─── SOURCE RECORDS ───
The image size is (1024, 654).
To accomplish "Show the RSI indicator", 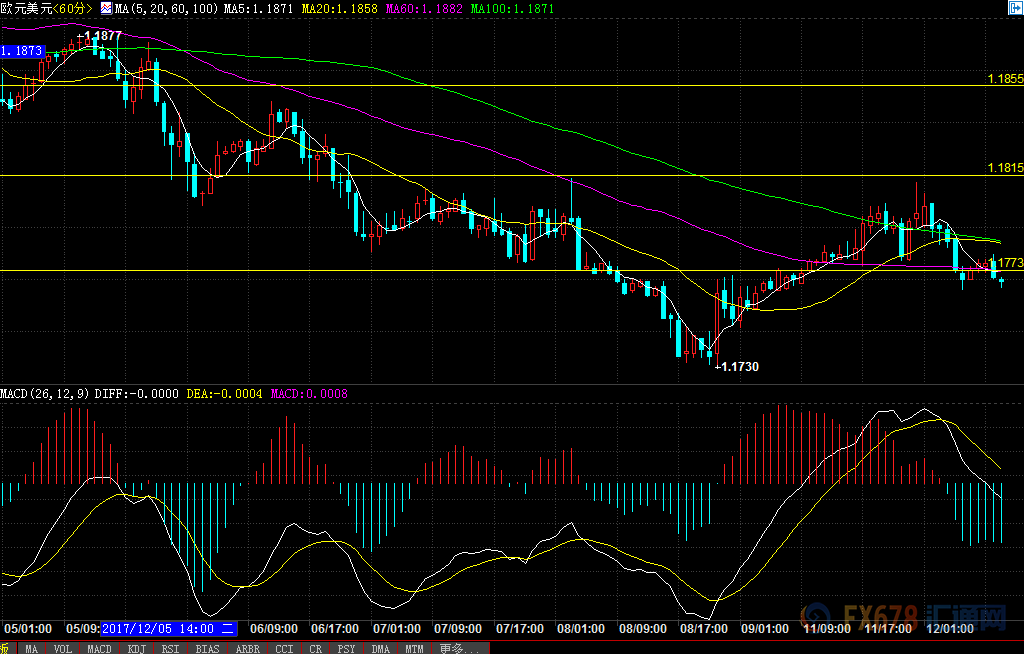I will [170, 648].
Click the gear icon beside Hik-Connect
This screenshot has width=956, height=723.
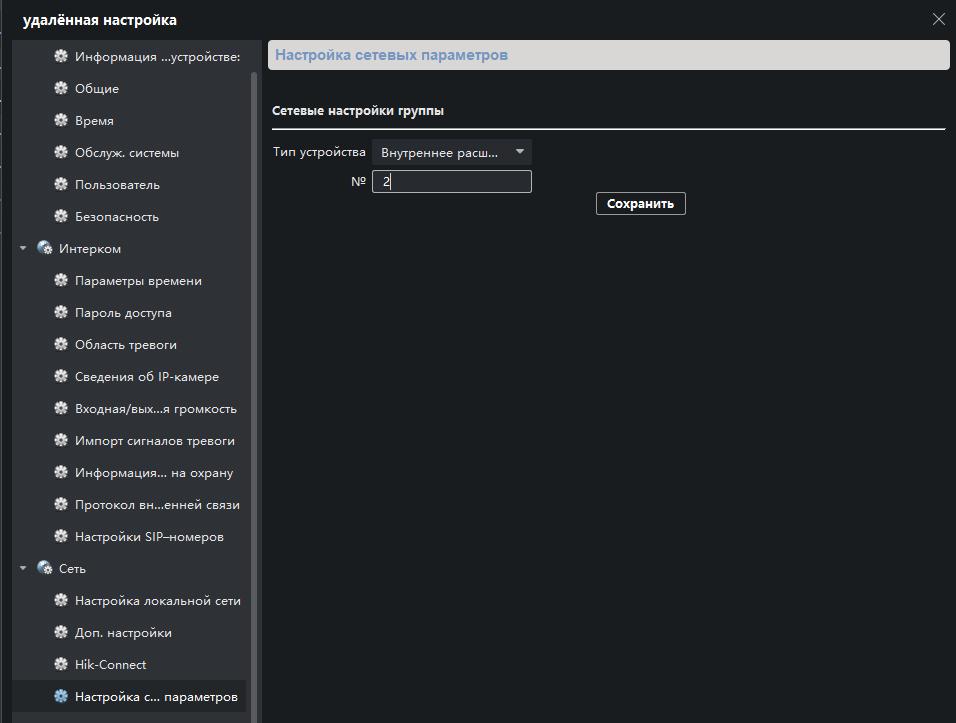(x=61, y=665)
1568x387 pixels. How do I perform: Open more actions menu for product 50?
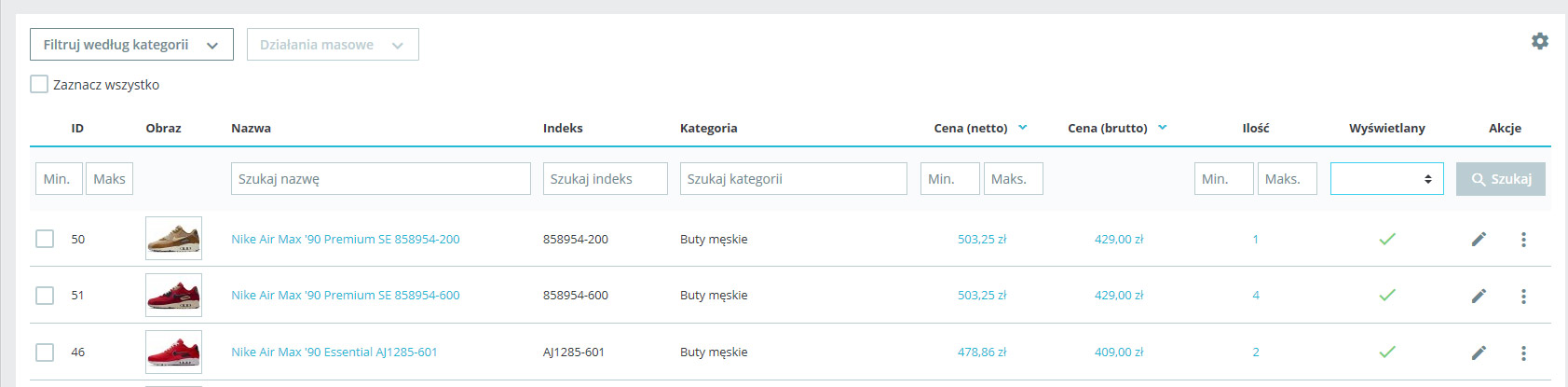pyautogui.click(x=1523, y=240)
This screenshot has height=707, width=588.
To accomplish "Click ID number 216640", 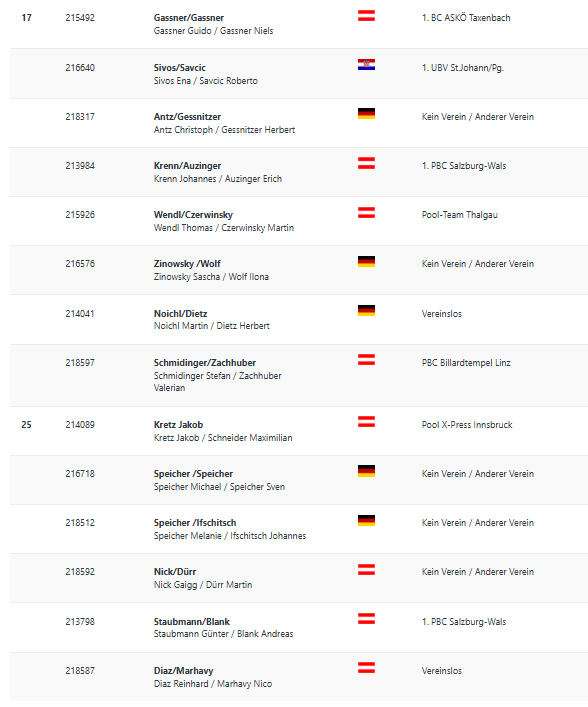I will pos(80,68).
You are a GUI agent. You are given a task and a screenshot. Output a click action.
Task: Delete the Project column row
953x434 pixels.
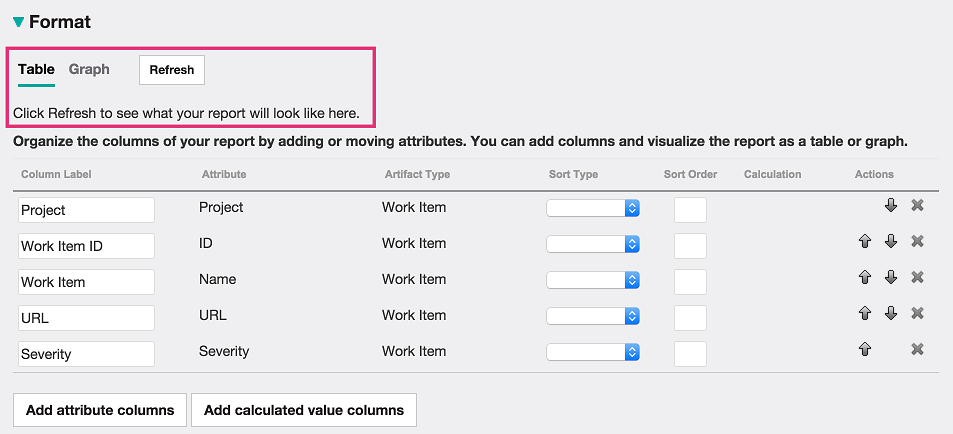click(917, 206)
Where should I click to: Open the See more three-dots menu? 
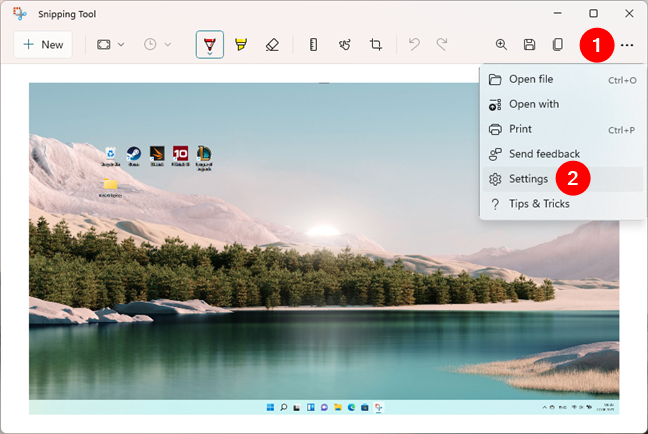[627, 45]
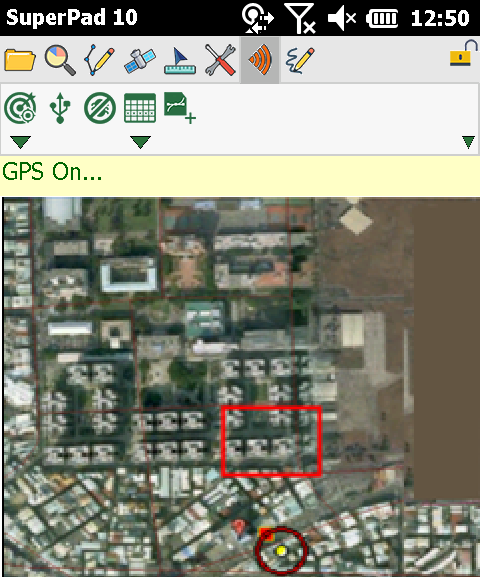Toggle the padlock screen lock
The height and width of the screenshot is (577, 480).
(463, 53)
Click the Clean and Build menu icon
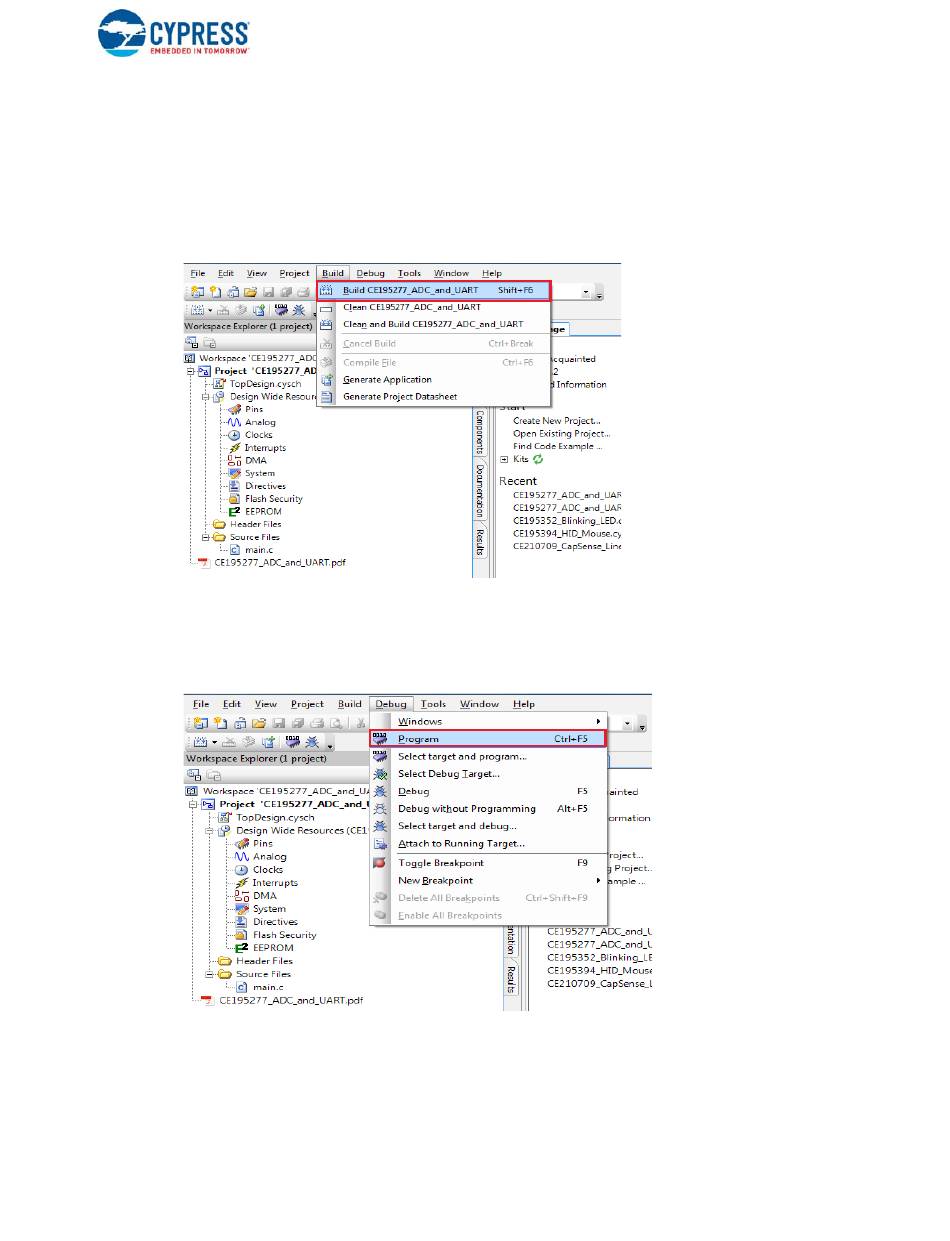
───
_TASK REQUIREMENTS_
Look over the material above and report each line holding "icon".

_TASK ANSWER_
Click the gear icon beside Hik-Connect
Click the Clean and Build menu icon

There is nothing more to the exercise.